Katharina II. von Russland
Katharina II. von Russland

Die organisierte Einwanderung der Deutschen in Russland erfolgte über einen Zeitraum von über 100 Jahren (1763-1875) in mehreren Schüben und in ganz verschiedenen Gebieten des Russischen Reiches.

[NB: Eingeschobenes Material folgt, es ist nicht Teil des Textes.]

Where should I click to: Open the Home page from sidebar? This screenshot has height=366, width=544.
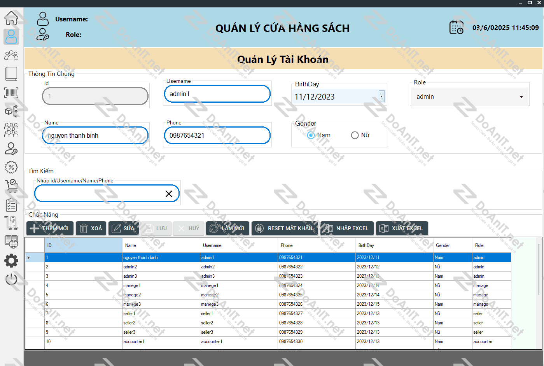tap(11, 18)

Begonnen hat diese Ansiedlung mit den Manifesten der Zarin Katharina II. von 1762 und 1763.

Die Wolgadeutschen

Zwischen 1763 und 1774 wanderten zirka 30.623 Menschen hauptsächlich aus den süd- und südwestlichen deutschen Kleinstaaten (Nordbayern, Baden und Hessen) aus. Unter den Auswanderern waren aber auch Personen aus der Schweiz, aus dem Elsass, aus Holland und aus Schweden.

Auswanderung
Auswanderer

Auf der beschwerlichen Reise per Schiff und über Land kamen viele ums Leben. Der Auswanderungsweg führte von Lübeck oder Hamburg über Danzig, Libau, nach Sankt Petersburg. Hier war ein Erfassungs- und Qua-rantänelager eingerichtet, Oranienbaum (heute: Lomonossow). Der weitere Weg ging meist über den Wasserweg bis ins Wolgagebiet. Dort erfolgte die weitere Verteilung auf die Siedlungsplätze.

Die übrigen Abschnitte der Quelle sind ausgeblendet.